O PCC, segundo aponta o rastreamento, erigiu de dentro da Penitenciária II de Presidente Venceslau – onde estão recolhidos seus principais líderes –, uma estrutura econômica cujo desmantelamento se transformou num verdadeiro desafio ao Estado brasileiro. Antes de ingressar na era dos grandes negócios do crime, a organização já exercia o controle de 90% da massa carcerária paulista.

Um conjunto de equipamentos eletrônicos, hardwares e softwares operados por policiais que se especializam na identificação dos rastros de dinheiro sujo, o LAB-LD é uma das principais ferramentas do grupo de inteligência integrada criado em São Paulo após a crise na segurança pública em 2012. A força-tarefa reúne atualmente 19 órgãos públicos estaduais e federais, dedicados a esmiuçar as atividades do PCC e de outras quadrilhas.
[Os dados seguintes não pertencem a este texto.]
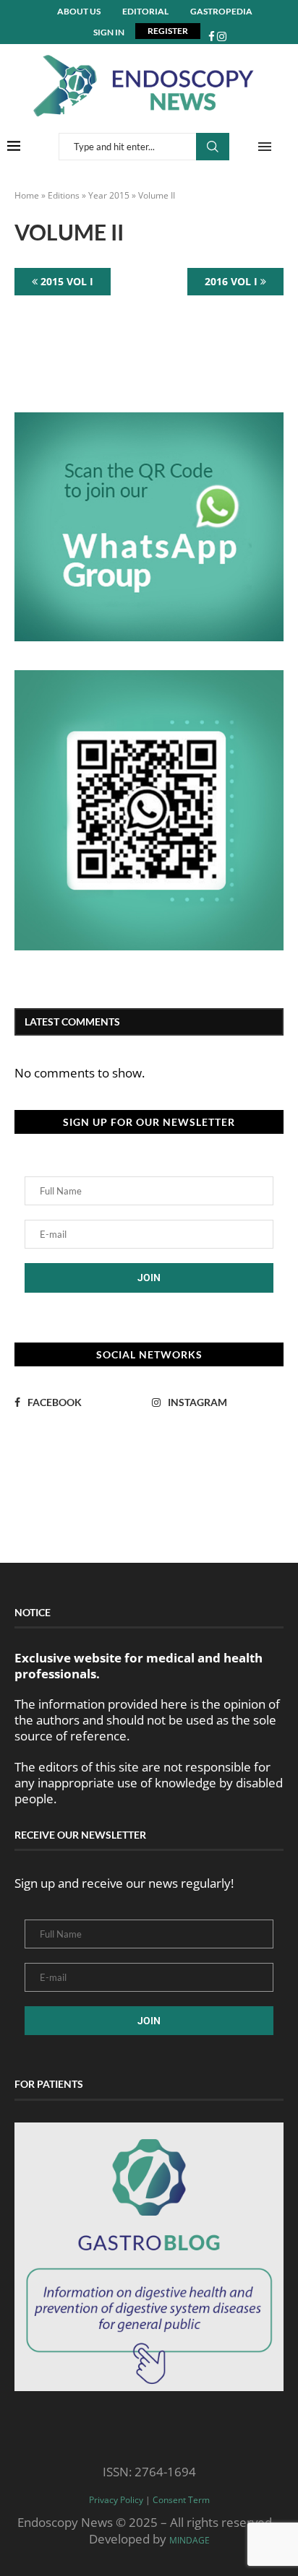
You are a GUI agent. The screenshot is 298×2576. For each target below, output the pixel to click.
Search (212, 146)
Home (26, 195)
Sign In (108, 32)
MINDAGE (189, 2540)
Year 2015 (108, 195)
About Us (79, 11)
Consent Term (181, 2500)
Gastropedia (221, 11)
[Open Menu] (264, 146)
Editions (64, 195)
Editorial (145, 11)
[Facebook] (212, 36)
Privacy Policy (116, 2500)
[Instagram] (221, 36)
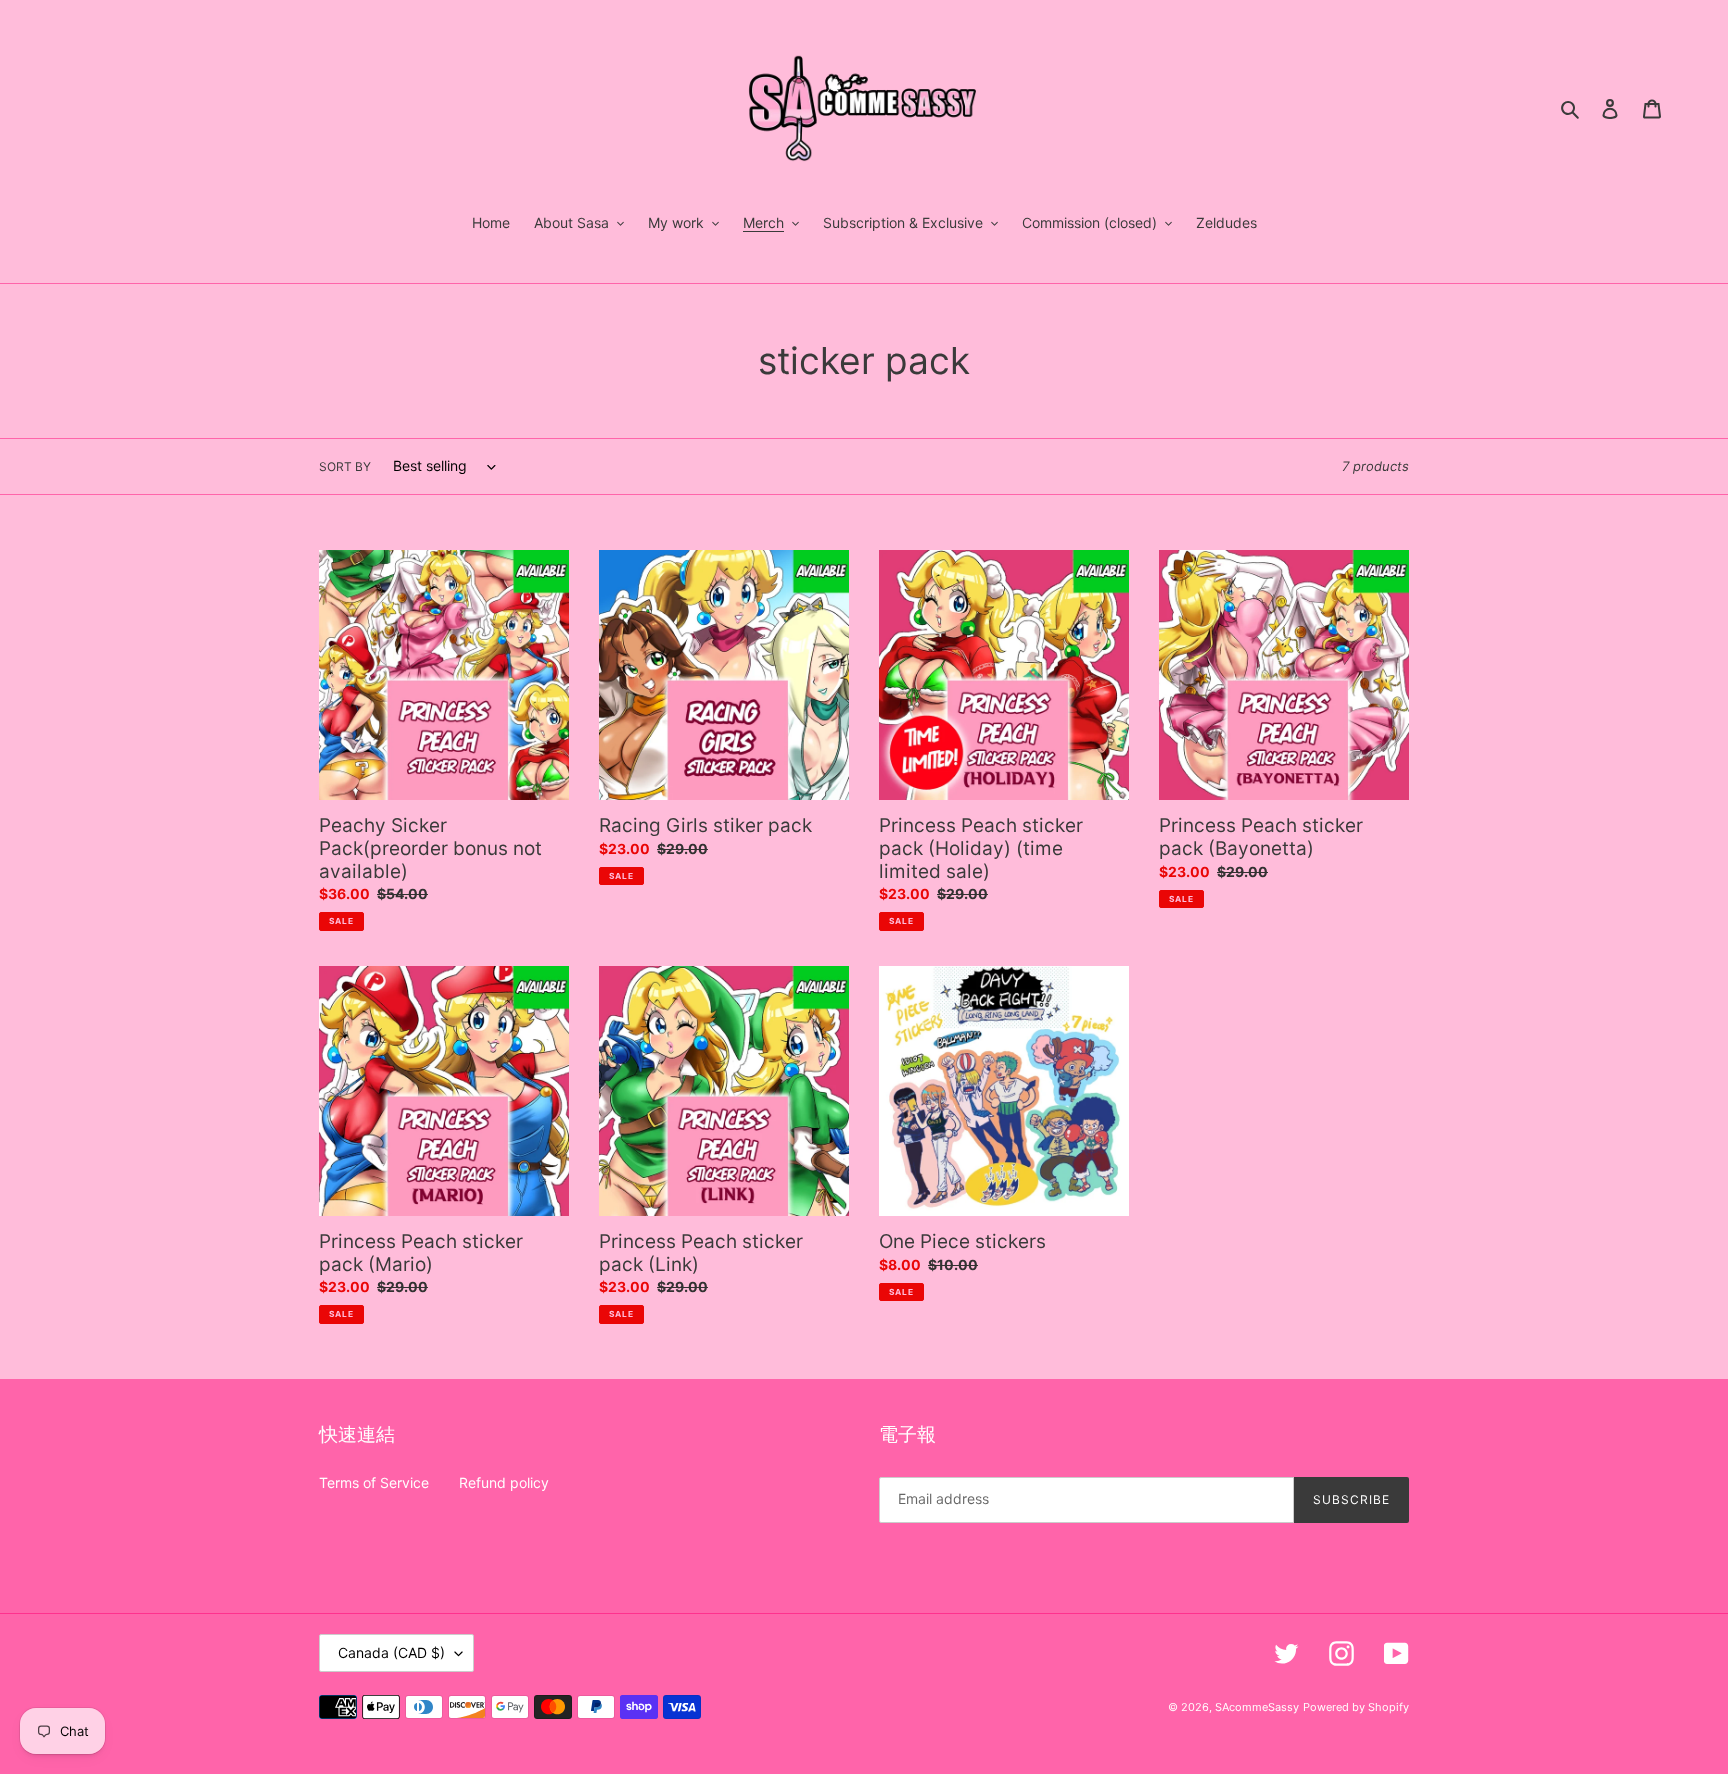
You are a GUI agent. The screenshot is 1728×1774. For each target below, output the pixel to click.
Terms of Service (374, 1482)
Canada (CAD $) (391, 1652)
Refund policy (504, 1482)
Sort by (345, 466)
Organizadas inicialmente para combater o desvio de recursos públicos, os LABs se destacam por analisar com rapidez e precisão grandes volumes de dados. Os laudos emitidos por especialistas no setor, segundo o secretário Paulo Abrão, têm sido aceitos pelo Judiciário como provas confiáveis. Além disso, livram a polícia de um trabalho excessivamente técnico que, além de gasto em tempo, com frequência não surtia resultado.


Especialistas apontam as seis piores prisões do Brasil

Segundo ele, a eficácia dos LABs pode ser medida pelos resultados obtidos. Entre 2009 e 2013, os laboratórios localizaram em todo o país R$ 19,6 bilhões originários de modalidades criminosas que vão dos crimes contra o patrimônio privado a corrupção em órgãos públicos estaduais e federais.

No Rio de Janeiro, num trabalho que precedeu a instalação das Unidades de Polícia Pacificadora (UPPs), em 2010, rastreamento norteado pelos LABs identificou e localizou um montante de R$ 6 bilhões, supostamente originários do tráfico de drogas, contrabando de armas e corrupção, em nome de laranjas dos criminosos.

Desde os primeiros convênios firmados em 2008, o Ministério da Justiça já instalou 28 laboratórios, repassando aos Estados serviços, equipamentos e treinamento que custaram investimentos da ordem de R$ 40 milhões.

Em 2014, serão instalados outros 15, completando a rede. “Até o final do ano o Brasil será 100% LAB”, garante o secretário nacional de Justiça, Paulo Abrão.

São Paulo era, até 2012, na crise que resultou na matança de 106 policiais militares a mando do PCC – e que derrubou o ex-secretário de Segurança, Antônio Ferreira Pinto – o último ponto de resistência. Desde então, os organismos estaduais e federais passaram a agir em sintonia para enfrentar o PCC e sua rede esparramada por vários Estados. A Polícia Civil e o Ministério Público receberam os laboratórios.

No inquérito conduzido pelo Ministério Público de São Paulo, a primeira e maior investigação específica sobre o PCC – uma montanha de 876 páginas – descobriu-se que a quadrilha tem ramificações em todos os estados e em países vizinhos, como o Paraguai e Bolívia.

Através de convênio firmado com a Secretaria Nacional de Justiça, as autoridades bolivianas aceitaram a oferta de instalação do LAB e devem colaborar no rastreamento de bens e finanças em nome de criminosos brasileiros. Os indícios apontam que, além de fornecedores da droga e armas, quadrilhas do Paraguai e da Bolívia ajudam a lavar dinheiro do PCC.